Not only does the device eliminate the time-consuming upkeep associated with traditional “wearables,” but the data collected can be used by doctors to evaluate patient well-being and adjust medication dosages. The study, entitled “Monitoring gait at home with radio waves in Parkinson’s disease: a marker of severity, progression, and medication response,” was published in Science Translational Medicine in September 2022.
Editors Note: This interview has been lightly edited for clarity.
Brionna Mendoza, Neurology Learning Network: What led you and your colleagues to look into developing a home device that can detect and analyze the movements of individuals living with Parkinson disease?
Yingcheng Liu, PhD Student, MIT CSAIL: The conceptualization of this idea is really thanks to my advisor, and the wireless sensor technology our lab has been developing for the last 10 years—a contactless device that can localize and track human motion, analyze human activities, and even capture breathing and heart signals. With this invention, we started to ask what the real-world applications of this device are. Can we solve important problems using this new technology?
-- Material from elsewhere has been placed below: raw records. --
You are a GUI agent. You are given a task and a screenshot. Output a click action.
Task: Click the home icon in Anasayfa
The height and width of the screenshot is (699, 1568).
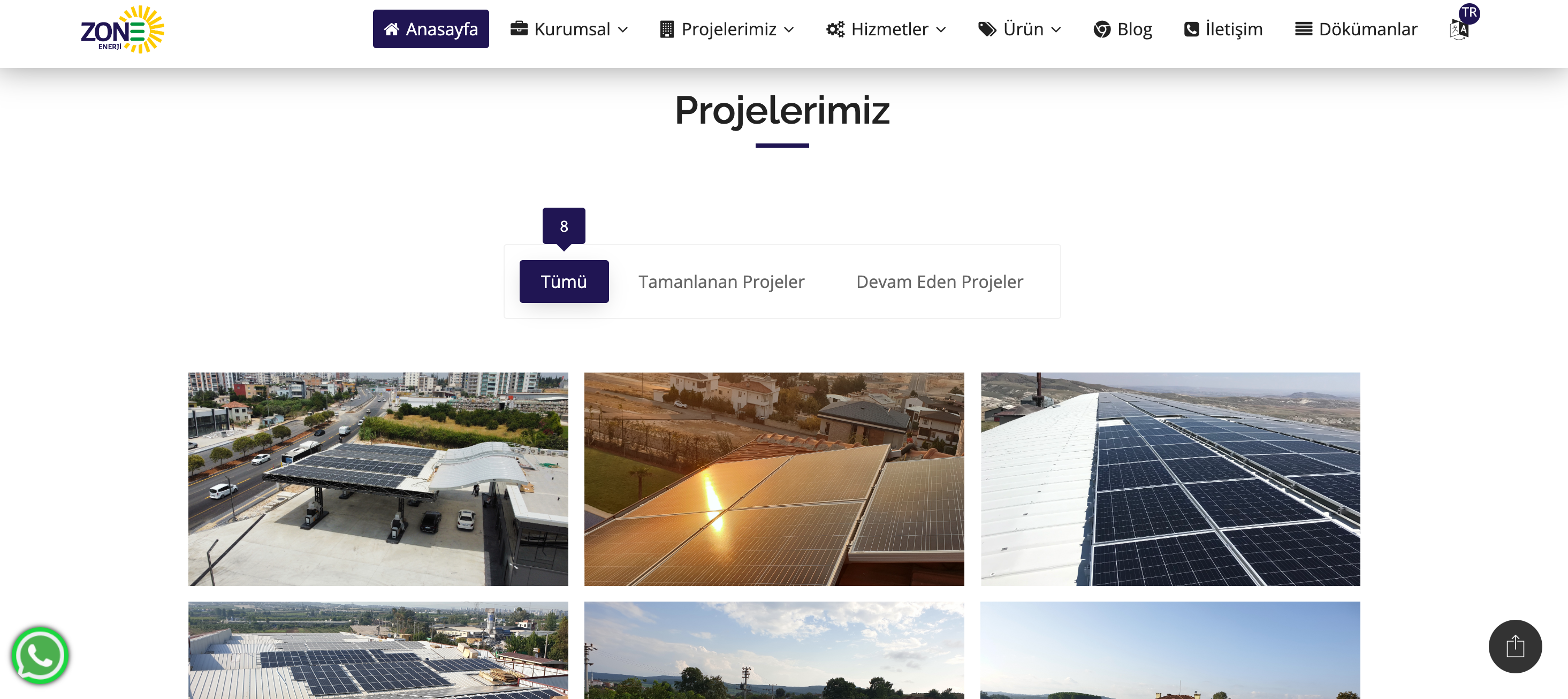pyautogui.click(x=391, y=29)
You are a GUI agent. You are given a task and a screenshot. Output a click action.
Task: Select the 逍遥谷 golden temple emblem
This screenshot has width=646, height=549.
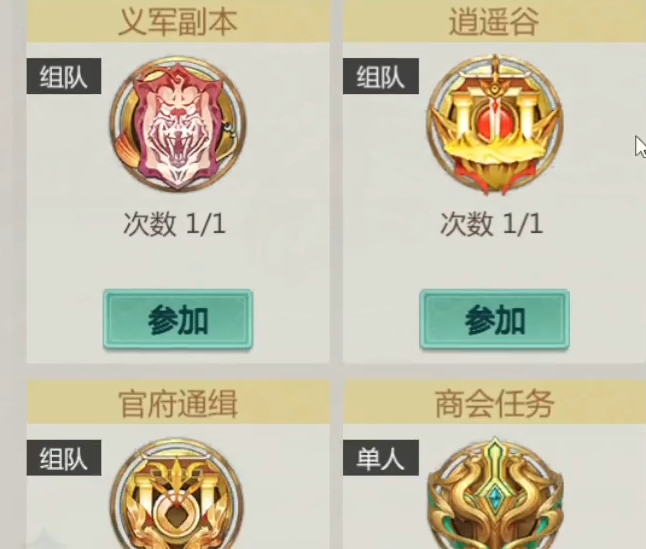[495, 124]
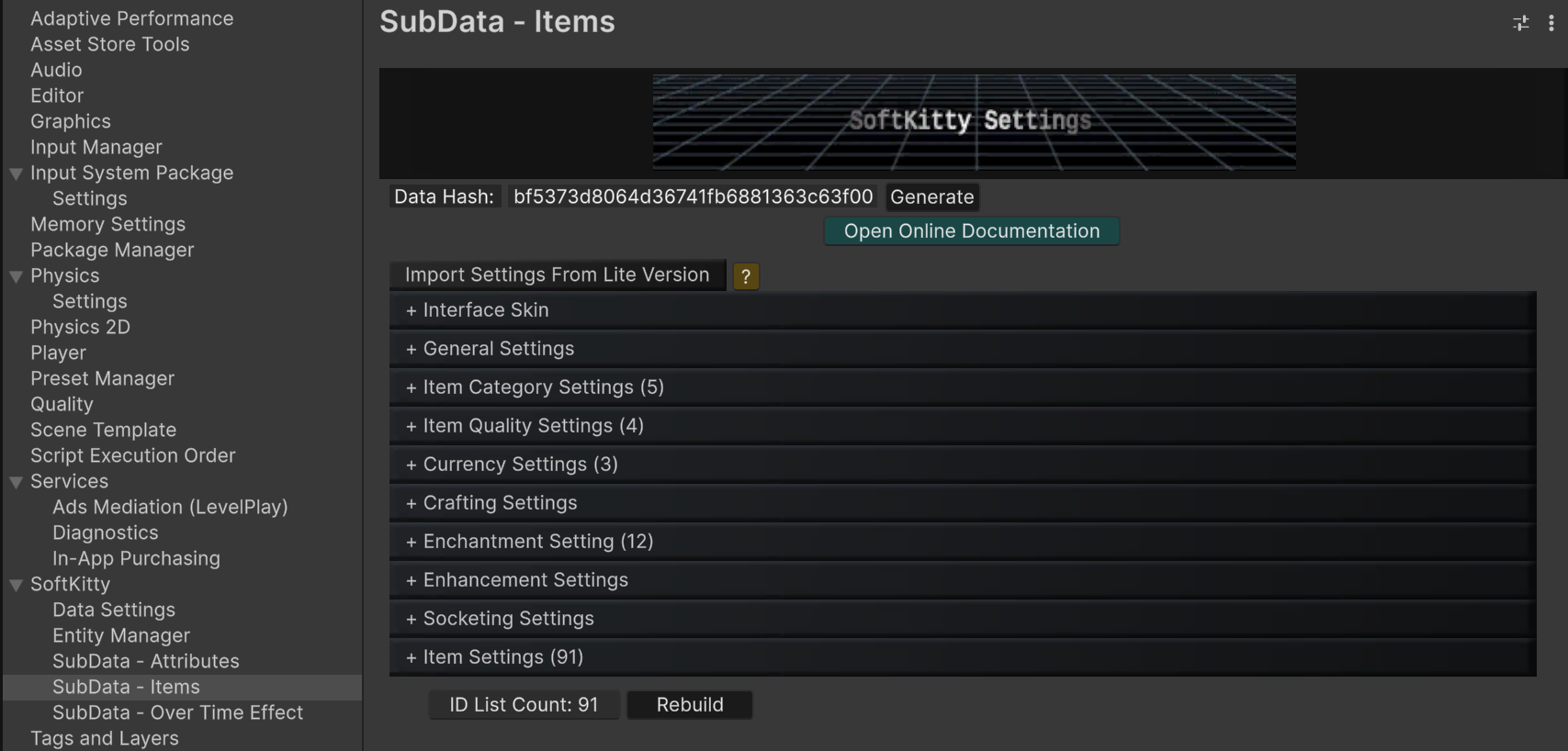The image size is (1568, 751).
Task: Open Online Documentation
Action: click(971, 231)
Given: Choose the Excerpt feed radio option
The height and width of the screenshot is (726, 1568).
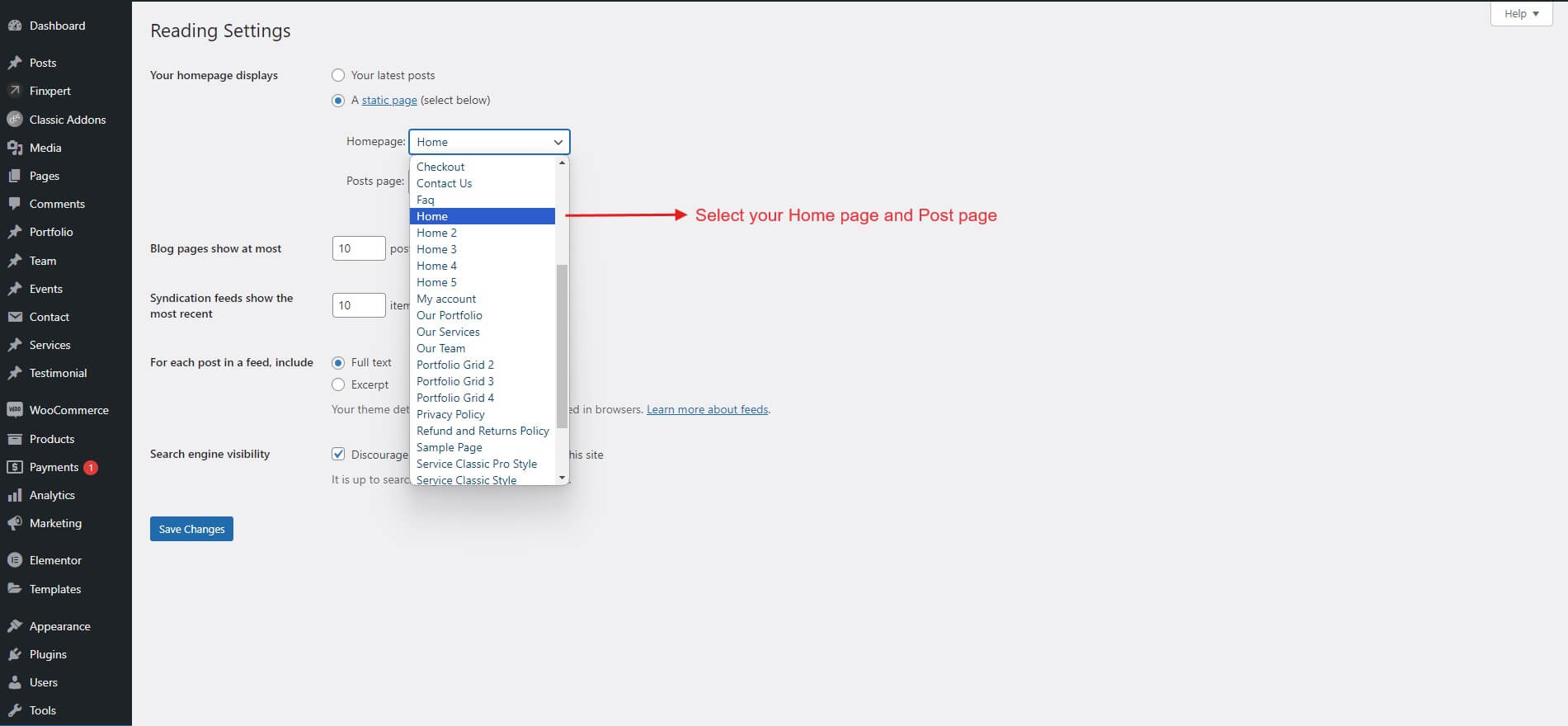Looking at the screenshot, I should point(338,384).
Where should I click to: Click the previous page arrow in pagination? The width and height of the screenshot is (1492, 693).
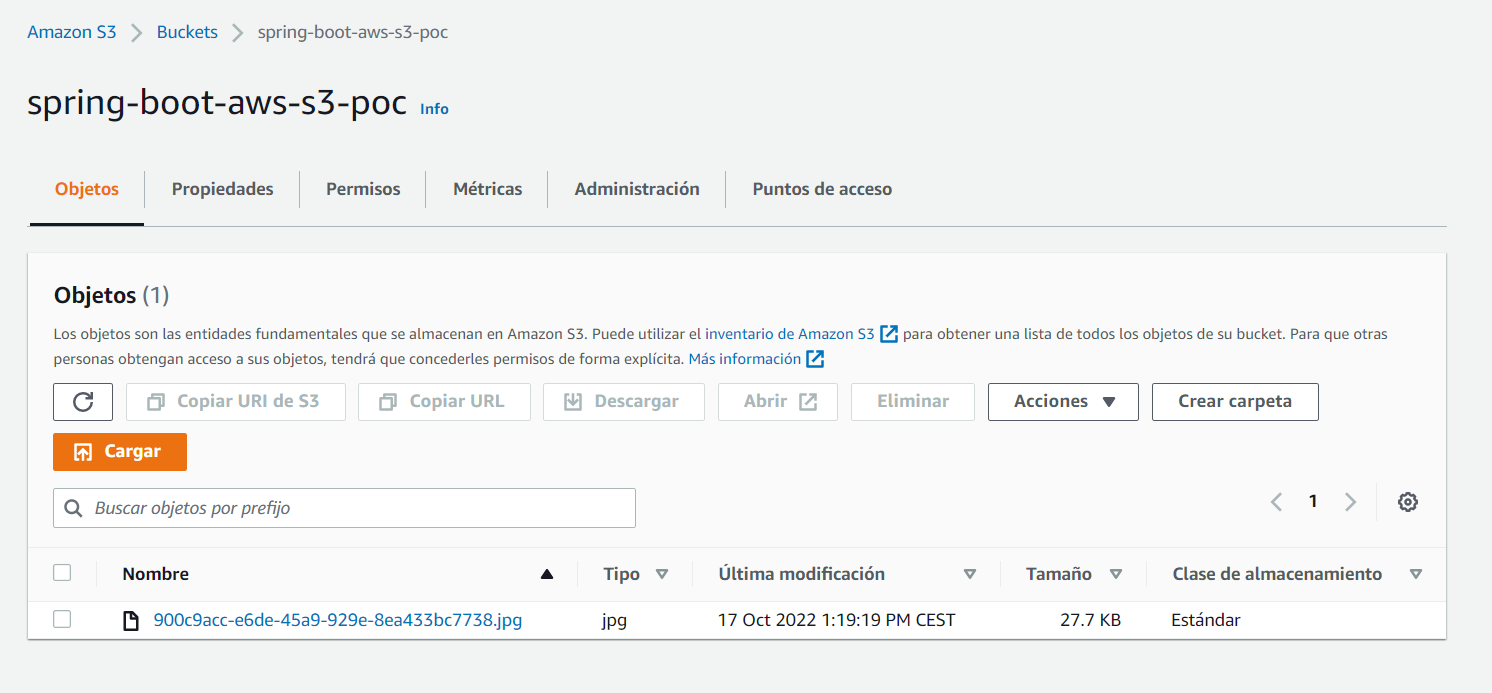tap(1276, 502)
One very good area of application is Parkinson disease (PD) since it is a movement disorder and manifests its symptom in the movements (such as gait and motion) of a person. Thus, we started our research to apply this technology to PD.
Mendoza: Could you explain how the device works?
Liu: You can imagine this device as a in-home human radar that emits signals and then receives signals reflected back from human body. The reflection conveys not only a person's relative location but also their interaction with signal.
Mendoza: Why did you choose radio waves as the primary mechanism of action?
Liu: We believe the wireless signal can provide non-contact interaction with the participant. Therefore, it does not require the users to wear any sensors. Wearable sensors require people to remember to charge devices and attach them to their body once charged. This could cause low adherence rates, especially among the elderly and PD populations who may be less tech-savvy. Another option is to use camera sensors, but cameras collect too much privacy data and does not work in poor lighting (such as at night). So, we think that wireless signal in the form of radio waves is the best way to collect data.
Mendoza: How might clinicians be able to use technology in the future to improve clinical outcomes for patients living with Parkinson disease?
Liu: I think this technology can mean a lot for telehealth not only for PD but also for other diseases manifesting symptoms in movements. As we have shown in our paper, our device can tell us about the medication responses of those living with PD.
In the future, PD individuals might no longer need to keep a medication diary (doctors need 2 weeks of a medication state diary with entries every hour to determine dosages for treatment of PD. This is a labor-intensive approach to adjusting medication and it takes too long. In the future, doctors can simply look at the outcomes measured from our device and objectively determine whether the current dosage is effective.
Mendoza: What future areas of inquiry do your findings point towards?
Liu: There are many diseases that manifest symptoms in movements. We want to apply this technology similarly to those diseases and determine whether it can improve clinical outcomes.
Yingcheng Liu, PhD student, MIT CSAIL, graduated with honors from Peking University with a Bachelor's degree in Computer Science. As a PhD student at MIT's Computer Science and Artificial Intelligence Laboratory working under Professor Dina Katabi, Liu researches machine perception, computer vision, and healthcare. He has had papers published in Science Translational Medicine, Nature Medicine, and Frontiers in Psychiatry.